The NVIDIA container image of the Inference Server, release 18.06, is available as a beta release.

Contents of the Inference Server

This container image contains the Inference Server executable in /opt/inference_server.

The container also includes the following:

Driver Requirements

Release 18.06 is based on CUDA 9, which requires NVIDIA Driver release 384.xx.
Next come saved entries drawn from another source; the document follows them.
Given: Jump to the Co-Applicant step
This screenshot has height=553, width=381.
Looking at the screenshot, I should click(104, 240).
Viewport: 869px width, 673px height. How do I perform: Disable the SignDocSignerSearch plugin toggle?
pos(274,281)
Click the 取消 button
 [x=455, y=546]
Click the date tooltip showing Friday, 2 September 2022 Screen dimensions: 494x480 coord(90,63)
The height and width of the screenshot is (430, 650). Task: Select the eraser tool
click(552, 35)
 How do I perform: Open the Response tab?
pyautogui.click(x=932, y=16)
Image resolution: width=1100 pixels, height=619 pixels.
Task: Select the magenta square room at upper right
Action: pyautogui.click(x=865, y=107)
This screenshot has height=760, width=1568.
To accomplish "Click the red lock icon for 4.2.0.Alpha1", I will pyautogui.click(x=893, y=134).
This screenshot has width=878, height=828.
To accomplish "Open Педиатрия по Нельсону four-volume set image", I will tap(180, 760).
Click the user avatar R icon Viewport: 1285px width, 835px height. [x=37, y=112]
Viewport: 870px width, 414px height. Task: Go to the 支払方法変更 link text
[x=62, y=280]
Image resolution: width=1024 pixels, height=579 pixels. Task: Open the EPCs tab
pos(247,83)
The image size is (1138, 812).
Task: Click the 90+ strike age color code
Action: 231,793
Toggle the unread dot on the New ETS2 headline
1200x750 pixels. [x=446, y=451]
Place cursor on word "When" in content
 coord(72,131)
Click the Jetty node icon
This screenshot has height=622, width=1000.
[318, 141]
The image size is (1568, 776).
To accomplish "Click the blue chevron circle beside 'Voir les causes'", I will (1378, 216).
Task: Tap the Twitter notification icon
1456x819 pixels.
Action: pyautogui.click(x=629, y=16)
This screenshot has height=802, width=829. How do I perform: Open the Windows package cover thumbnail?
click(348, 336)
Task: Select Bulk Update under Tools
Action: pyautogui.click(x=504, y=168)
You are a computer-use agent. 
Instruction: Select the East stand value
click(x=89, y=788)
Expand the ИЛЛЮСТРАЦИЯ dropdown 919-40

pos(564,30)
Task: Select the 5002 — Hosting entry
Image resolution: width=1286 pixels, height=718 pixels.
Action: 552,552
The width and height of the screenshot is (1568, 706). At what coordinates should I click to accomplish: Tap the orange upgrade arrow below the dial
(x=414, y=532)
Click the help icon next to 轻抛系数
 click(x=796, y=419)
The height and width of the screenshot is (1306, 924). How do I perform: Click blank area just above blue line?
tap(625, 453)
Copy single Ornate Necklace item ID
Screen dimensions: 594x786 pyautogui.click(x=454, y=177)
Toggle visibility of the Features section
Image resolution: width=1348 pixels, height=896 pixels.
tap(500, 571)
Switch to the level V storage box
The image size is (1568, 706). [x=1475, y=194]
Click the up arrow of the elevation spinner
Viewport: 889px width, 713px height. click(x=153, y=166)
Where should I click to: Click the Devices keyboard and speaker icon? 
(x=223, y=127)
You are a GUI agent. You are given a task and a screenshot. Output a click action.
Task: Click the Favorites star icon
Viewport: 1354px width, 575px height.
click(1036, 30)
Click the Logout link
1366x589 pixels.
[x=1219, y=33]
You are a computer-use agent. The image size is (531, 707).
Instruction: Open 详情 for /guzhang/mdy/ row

Key Features and Enhancements

This Inference Server release includes the following key features and enhancements.
  • The Inference Server container image version 18.06 is based on NVIDIA Inference Server 0.3.0 beta, TensorFlow 1.8.0, and Caffe2 0.8.1.
  • Support added for Caffe2 NetDef models.
  • Support added for CPU-only servers in addition to servers that have one or more GPUs. The Inference Server can simultaneously use both CPUs and GPUs for inferencing.
  • Logging format and control is unified across all inferencing backends: TensorFlow, TensorRT, and Caffe2.
  • Gracefully exits upon receiving SIGTERM or SIGINT. Any in-flight inferences are allowed to complete before exiting, subject to a timeout.
  • Server status is enhanced to report the readiness and availability of the server and of each model (and model version).
  • Ubuntu 16.04 with May 2018 updates

Known Issues

This is a beta release of the Inference Server. All features are expected to be available, however, some aspects of functionality and performance will likely be limited compared to a non-beta release.